**Exercise objective:** Report only the number of lines in this material that include the string "label".
(Data under study)
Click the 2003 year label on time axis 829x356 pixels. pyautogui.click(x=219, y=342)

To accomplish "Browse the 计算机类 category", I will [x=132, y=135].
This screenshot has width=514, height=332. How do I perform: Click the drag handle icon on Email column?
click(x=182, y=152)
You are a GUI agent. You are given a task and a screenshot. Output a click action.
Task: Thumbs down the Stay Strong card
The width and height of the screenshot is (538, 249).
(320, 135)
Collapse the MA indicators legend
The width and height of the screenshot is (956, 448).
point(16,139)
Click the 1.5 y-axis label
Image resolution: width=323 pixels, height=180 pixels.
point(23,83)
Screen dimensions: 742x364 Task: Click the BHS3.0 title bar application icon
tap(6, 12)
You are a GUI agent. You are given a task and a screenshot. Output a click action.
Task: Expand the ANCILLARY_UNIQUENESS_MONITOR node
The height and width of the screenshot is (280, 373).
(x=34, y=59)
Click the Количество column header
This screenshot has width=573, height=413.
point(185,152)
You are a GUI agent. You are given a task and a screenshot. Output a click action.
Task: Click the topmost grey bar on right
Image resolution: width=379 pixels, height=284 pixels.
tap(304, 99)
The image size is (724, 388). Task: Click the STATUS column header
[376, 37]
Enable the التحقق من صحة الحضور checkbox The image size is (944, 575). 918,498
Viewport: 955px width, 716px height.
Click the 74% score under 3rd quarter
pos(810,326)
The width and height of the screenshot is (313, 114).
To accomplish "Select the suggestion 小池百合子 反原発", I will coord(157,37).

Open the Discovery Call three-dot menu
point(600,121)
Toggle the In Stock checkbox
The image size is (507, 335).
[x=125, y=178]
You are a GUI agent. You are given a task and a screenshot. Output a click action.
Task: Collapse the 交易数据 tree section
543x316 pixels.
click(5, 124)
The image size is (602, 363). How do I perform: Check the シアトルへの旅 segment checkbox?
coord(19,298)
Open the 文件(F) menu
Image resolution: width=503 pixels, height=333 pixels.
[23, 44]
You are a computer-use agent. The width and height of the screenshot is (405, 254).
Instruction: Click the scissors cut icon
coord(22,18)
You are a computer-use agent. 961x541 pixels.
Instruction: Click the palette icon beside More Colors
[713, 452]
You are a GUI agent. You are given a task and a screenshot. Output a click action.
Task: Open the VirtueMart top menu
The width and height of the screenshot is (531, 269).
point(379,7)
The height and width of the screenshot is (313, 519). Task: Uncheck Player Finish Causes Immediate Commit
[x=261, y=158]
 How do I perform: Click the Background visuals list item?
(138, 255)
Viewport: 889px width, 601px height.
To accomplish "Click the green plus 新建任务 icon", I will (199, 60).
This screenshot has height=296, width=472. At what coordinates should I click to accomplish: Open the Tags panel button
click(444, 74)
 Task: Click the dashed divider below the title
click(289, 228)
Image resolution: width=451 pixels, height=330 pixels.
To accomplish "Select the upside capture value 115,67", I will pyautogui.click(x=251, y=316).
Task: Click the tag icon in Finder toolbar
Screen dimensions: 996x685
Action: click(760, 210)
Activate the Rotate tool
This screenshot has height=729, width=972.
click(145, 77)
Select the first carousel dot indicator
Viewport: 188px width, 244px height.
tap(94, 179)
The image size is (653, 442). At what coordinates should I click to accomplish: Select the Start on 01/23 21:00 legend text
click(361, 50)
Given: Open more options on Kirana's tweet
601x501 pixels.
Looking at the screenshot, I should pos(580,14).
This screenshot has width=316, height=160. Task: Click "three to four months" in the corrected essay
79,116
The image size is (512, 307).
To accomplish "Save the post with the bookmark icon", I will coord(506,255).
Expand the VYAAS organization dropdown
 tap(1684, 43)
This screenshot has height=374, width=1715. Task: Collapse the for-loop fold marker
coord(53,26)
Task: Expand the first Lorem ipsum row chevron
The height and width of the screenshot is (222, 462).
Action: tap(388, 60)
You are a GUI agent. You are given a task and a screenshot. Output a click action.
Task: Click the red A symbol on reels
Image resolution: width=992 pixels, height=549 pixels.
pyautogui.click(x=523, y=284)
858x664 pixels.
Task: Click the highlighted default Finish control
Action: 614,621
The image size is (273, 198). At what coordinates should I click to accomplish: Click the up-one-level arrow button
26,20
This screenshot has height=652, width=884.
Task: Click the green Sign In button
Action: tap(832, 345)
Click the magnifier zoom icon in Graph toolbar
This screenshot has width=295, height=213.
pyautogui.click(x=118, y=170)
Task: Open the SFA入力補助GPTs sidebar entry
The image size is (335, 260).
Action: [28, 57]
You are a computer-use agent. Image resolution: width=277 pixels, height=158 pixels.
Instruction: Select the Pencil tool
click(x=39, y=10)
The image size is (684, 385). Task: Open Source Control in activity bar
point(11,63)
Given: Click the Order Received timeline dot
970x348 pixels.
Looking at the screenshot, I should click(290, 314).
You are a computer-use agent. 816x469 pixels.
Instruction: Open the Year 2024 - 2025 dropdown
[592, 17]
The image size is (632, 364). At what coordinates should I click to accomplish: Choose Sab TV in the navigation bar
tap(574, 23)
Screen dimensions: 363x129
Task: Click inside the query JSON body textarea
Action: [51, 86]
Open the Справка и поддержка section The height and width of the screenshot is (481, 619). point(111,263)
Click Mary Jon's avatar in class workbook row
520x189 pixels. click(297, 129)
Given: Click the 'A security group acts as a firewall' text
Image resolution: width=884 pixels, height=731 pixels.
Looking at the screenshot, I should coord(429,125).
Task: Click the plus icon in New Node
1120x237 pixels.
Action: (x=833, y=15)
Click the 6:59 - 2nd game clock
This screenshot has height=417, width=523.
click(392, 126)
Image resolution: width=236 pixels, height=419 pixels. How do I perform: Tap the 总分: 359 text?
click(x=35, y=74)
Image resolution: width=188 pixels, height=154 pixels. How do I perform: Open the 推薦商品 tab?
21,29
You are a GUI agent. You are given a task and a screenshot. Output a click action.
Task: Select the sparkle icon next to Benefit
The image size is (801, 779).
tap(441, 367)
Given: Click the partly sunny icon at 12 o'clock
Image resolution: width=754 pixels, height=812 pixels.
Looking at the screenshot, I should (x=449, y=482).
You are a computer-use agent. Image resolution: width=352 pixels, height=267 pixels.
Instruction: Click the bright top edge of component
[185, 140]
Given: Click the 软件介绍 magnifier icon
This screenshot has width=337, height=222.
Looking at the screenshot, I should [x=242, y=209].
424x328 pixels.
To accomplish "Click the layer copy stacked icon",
(End Data under study)
**Expected answer:** 2